- [Required action]
Repeat the lines from the one containing "Select Daphne's avatar icon" through the last line of the data, exactly, pictures omitted.

##### Given records #####

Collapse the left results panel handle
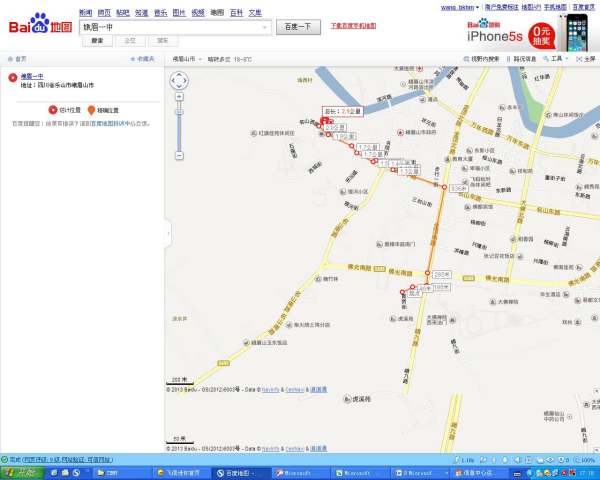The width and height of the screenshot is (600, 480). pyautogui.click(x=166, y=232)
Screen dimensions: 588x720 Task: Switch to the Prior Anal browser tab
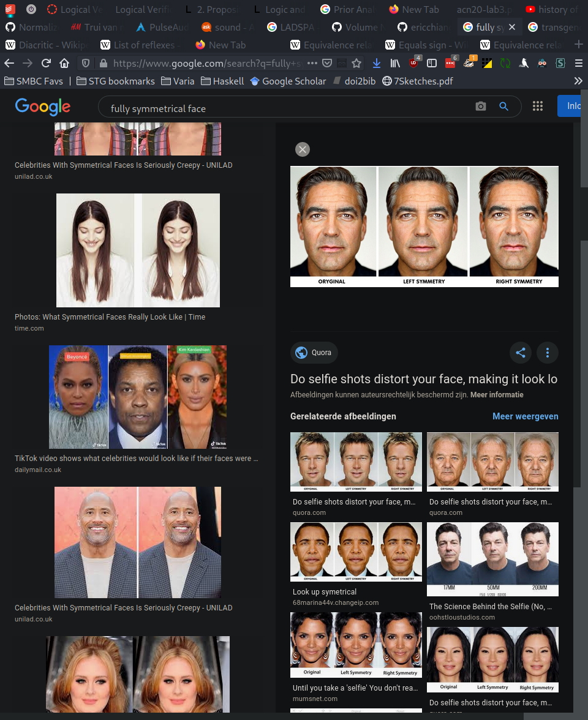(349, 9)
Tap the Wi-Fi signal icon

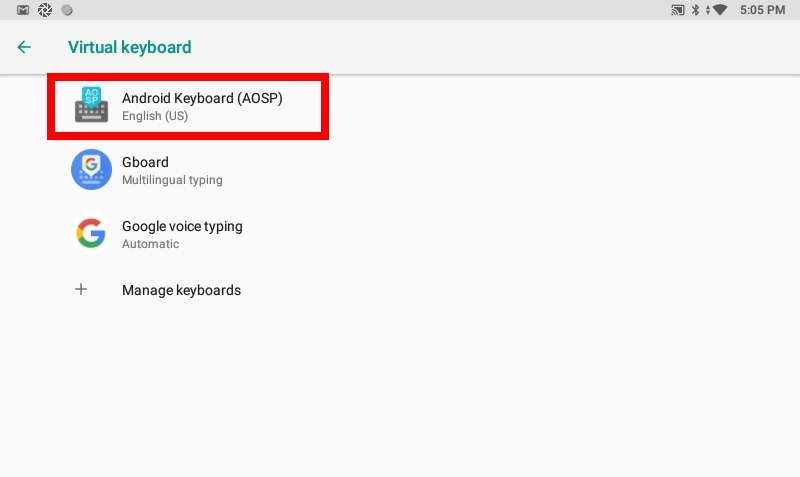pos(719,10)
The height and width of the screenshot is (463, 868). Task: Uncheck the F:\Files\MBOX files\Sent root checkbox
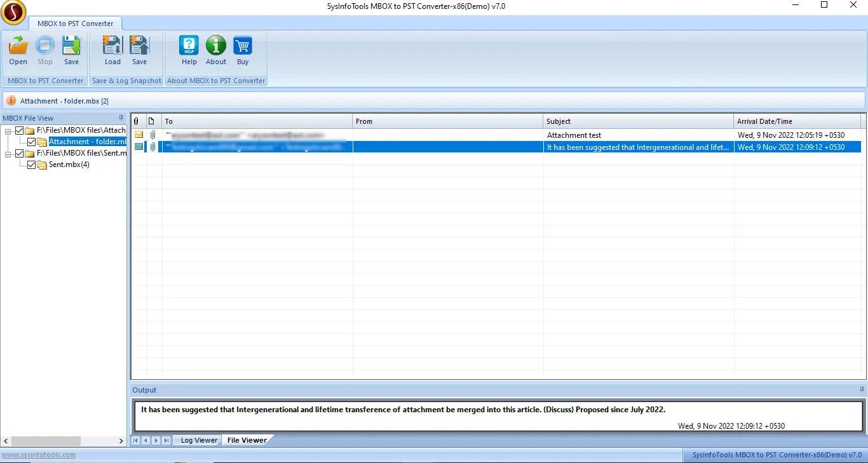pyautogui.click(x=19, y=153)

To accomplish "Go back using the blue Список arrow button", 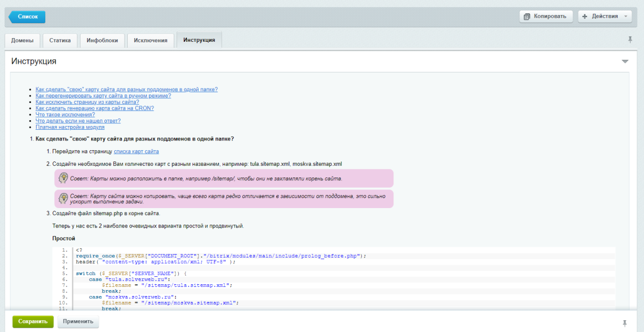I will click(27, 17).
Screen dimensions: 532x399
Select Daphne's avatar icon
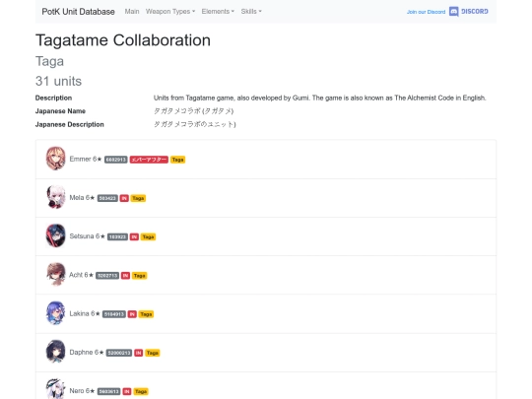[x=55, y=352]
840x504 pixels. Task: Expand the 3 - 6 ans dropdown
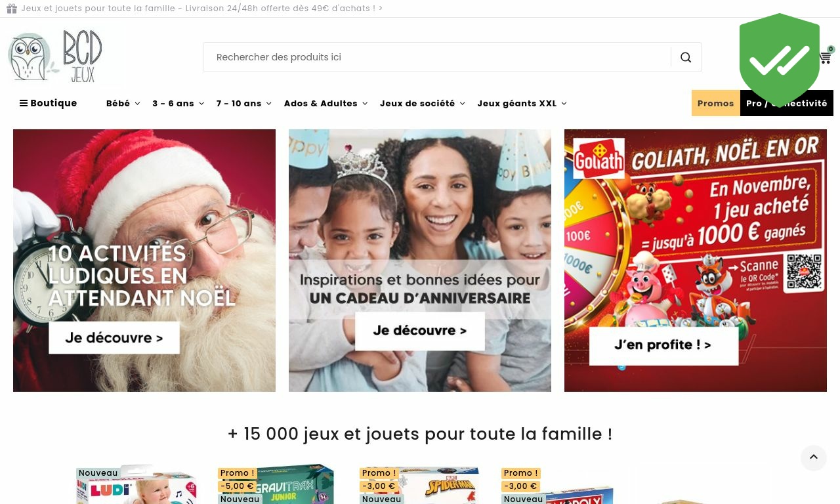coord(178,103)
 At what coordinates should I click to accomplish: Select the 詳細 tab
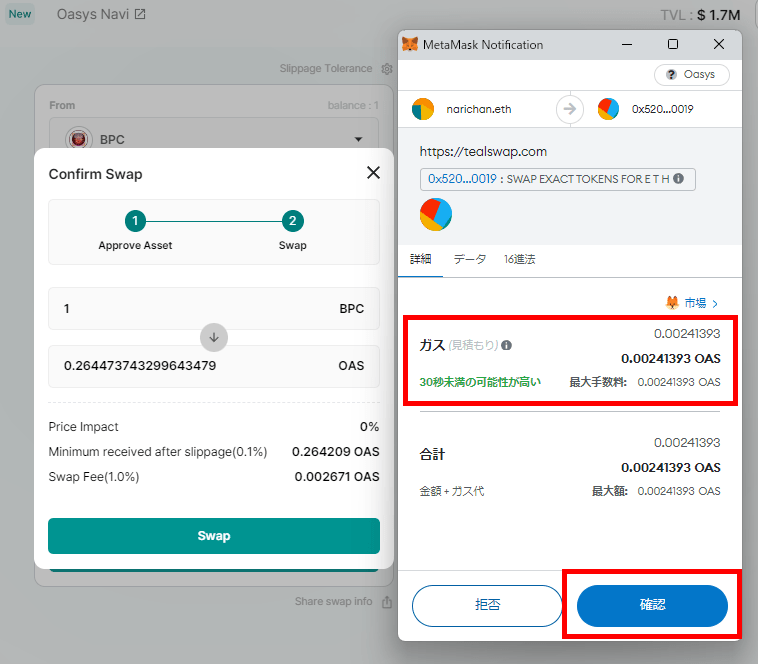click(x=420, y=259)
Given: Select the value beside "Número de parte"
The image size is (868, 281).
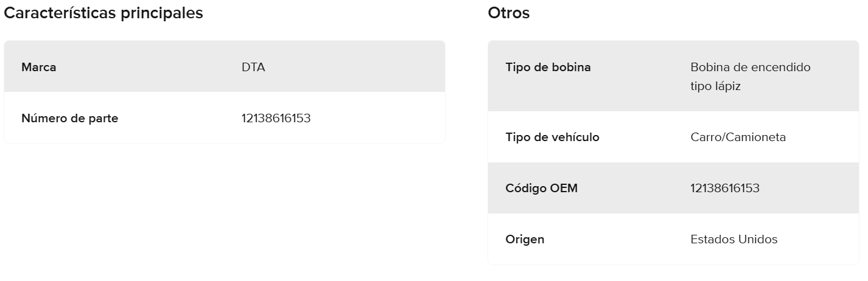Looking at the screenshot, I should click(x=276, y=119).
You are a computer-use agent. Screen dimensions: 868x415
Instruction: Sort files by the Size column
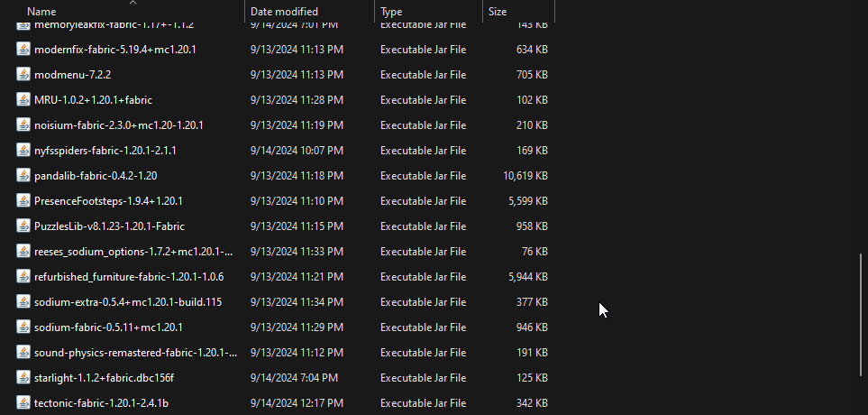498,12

#####

- [Exercise result]
Select Daphne's avatar icon
[x=55, y=352]
840x504 pixels. Task: Expand the 3 - 6 ans dropdown
coord(178,103)
 At what coordinates should I click to accomplish: Select the 詳細 tab
click(x=420, y=259)
Given: Select the value beside "Número de parte"
The image size is (868, 281).
Looking at the screenshot, I should click(x=276, y=119).
You are a computer-use agent. Screen dimensions: 868x415
Instruction: Sort files by the Size column
498,12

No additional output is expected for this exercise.